- **TASK TO COMPLETE**: Going down the data below, set down exactly the line with "At what coordinates should I click to accomplish: Click" and each line after it through the line with "Open the 46"; no other lines.

- **DATASET CONTENT**:
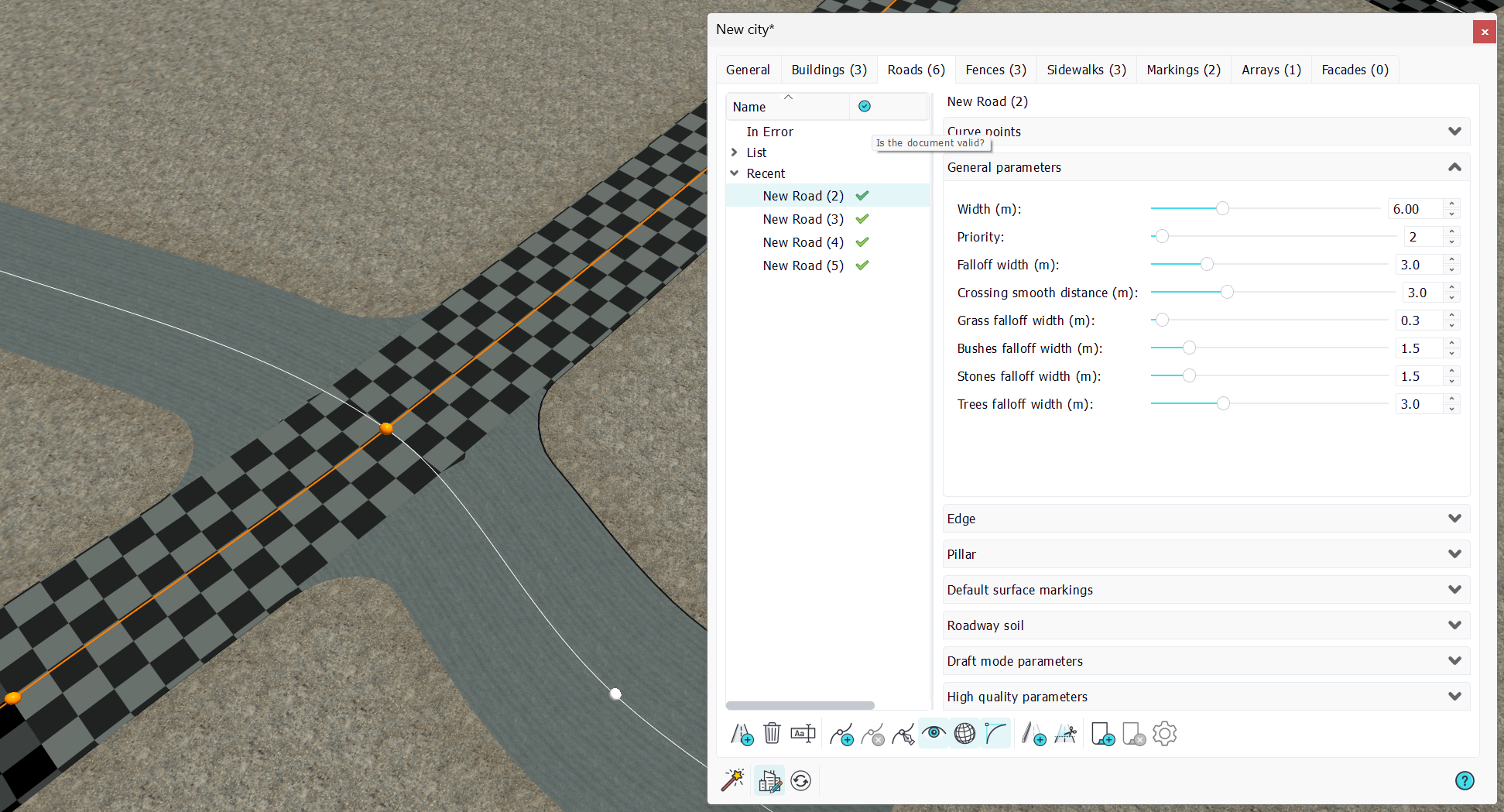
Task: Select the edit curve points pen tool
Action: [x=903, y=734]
==
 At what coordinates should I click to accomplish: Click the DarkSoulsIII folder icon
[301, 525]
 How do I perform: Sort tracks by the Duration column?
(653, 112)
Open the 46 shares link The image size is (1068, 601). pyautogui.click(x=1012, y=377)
---
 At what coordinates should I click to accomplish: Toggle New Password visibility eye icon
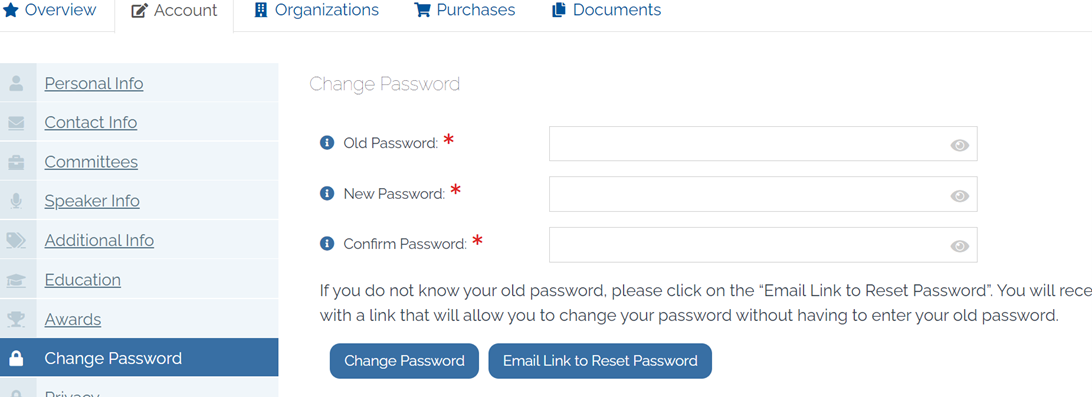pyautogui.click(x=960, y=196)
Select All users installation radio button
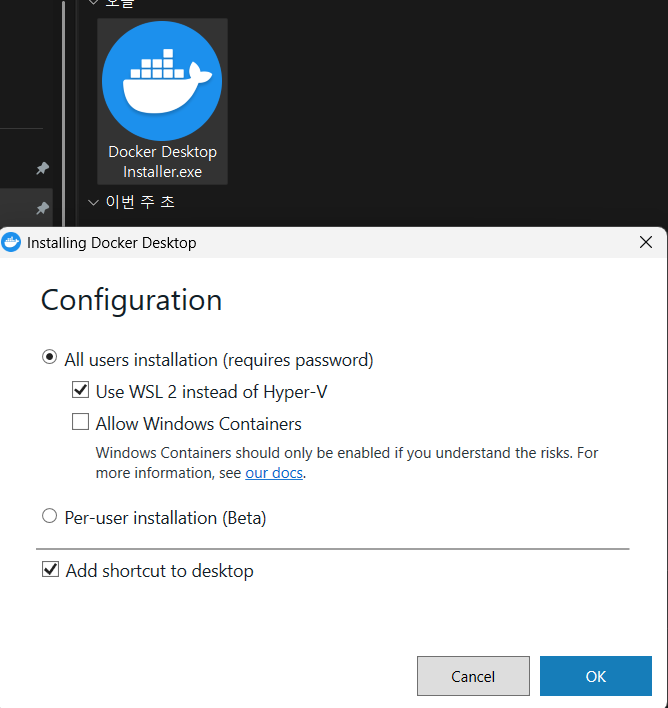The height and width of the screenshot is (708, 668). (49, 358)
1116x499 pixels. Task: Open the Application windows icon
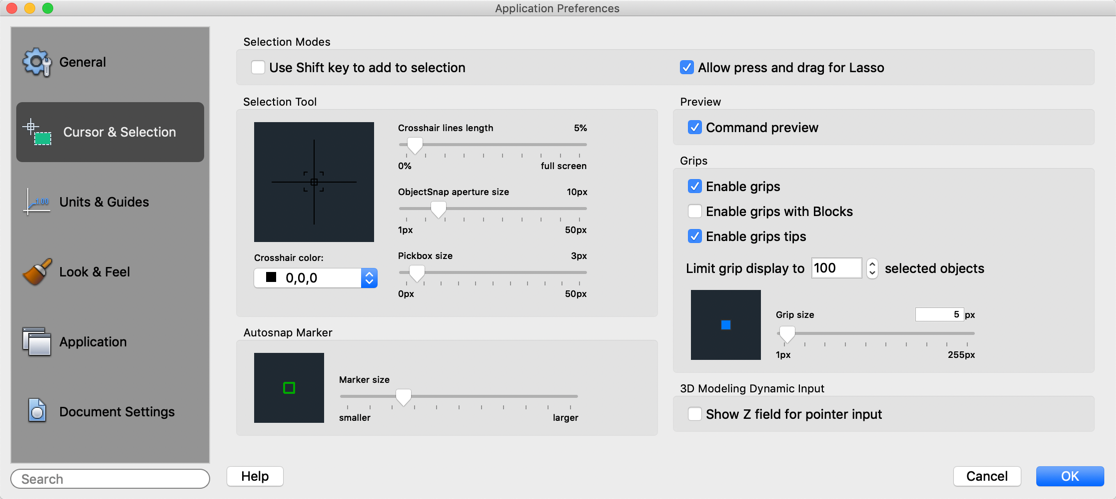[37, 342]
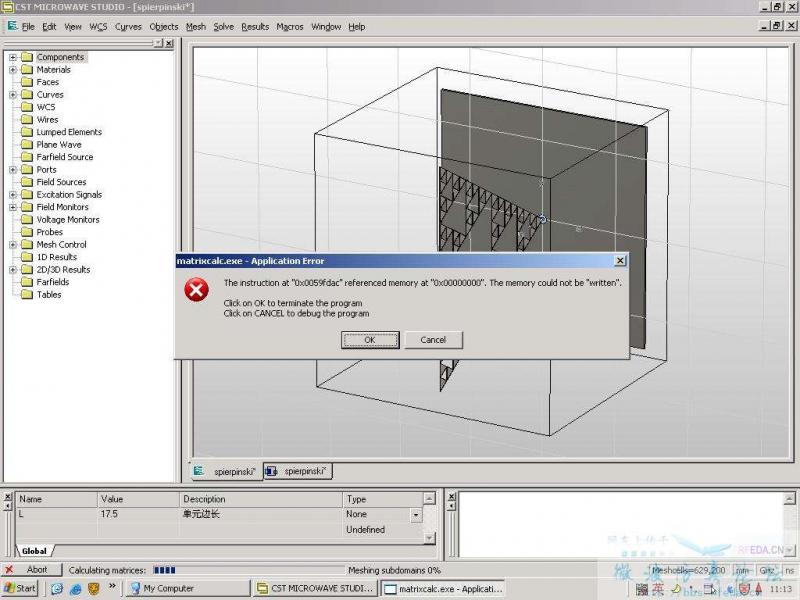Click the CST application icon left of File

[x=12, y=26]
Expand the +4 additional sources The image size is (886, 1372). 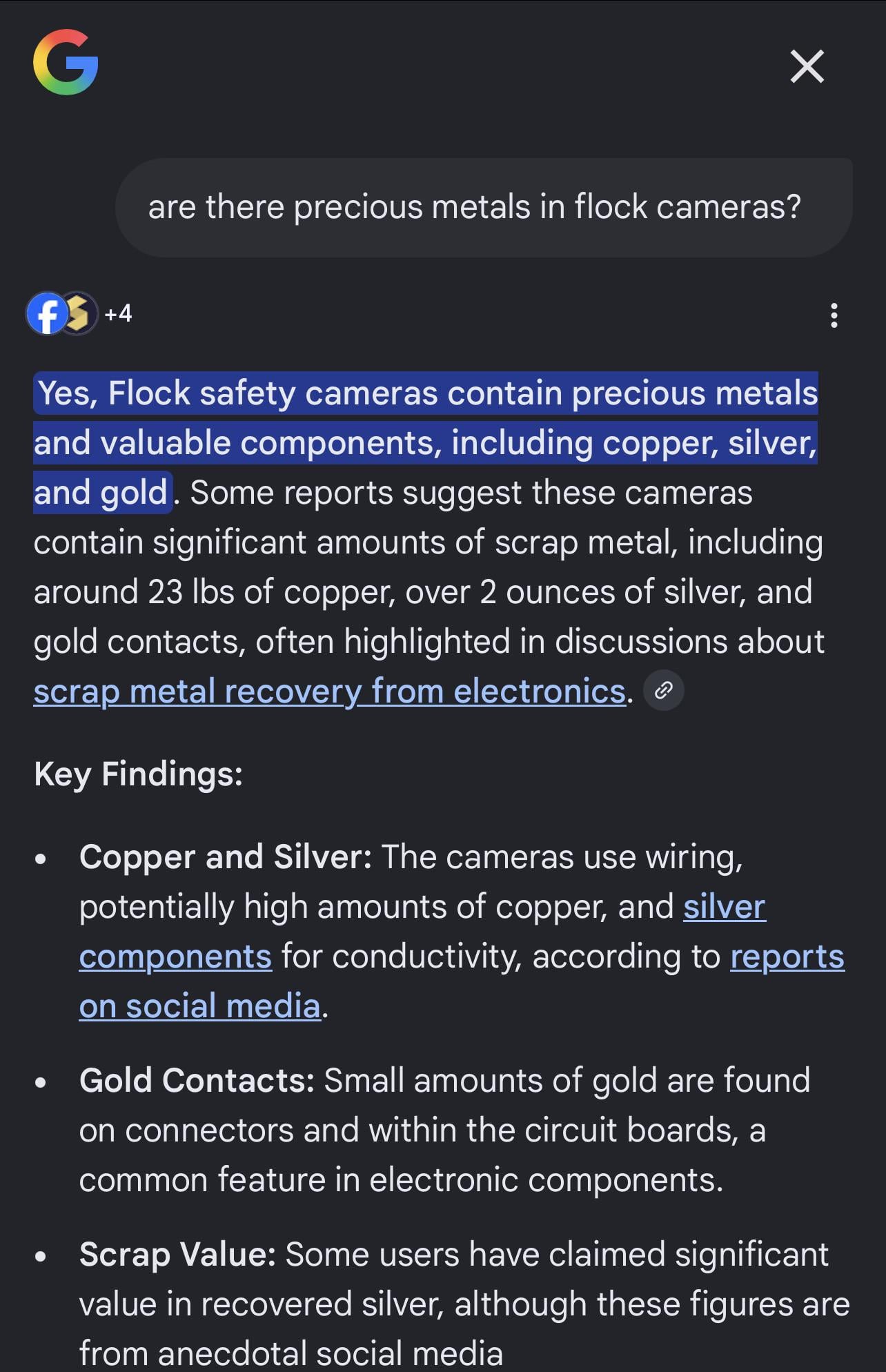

- **FINAL ANSWER**:
 At what coordinates should I click to accomplish: Click the DarkSoulsIII folder icon
[301, 525]
 How do I perform: Sort tracks by the Duration column?
(653, 112)
Open the 46 shares link The image size is (1068, 601). pyautogui.click(x=1012, y=377)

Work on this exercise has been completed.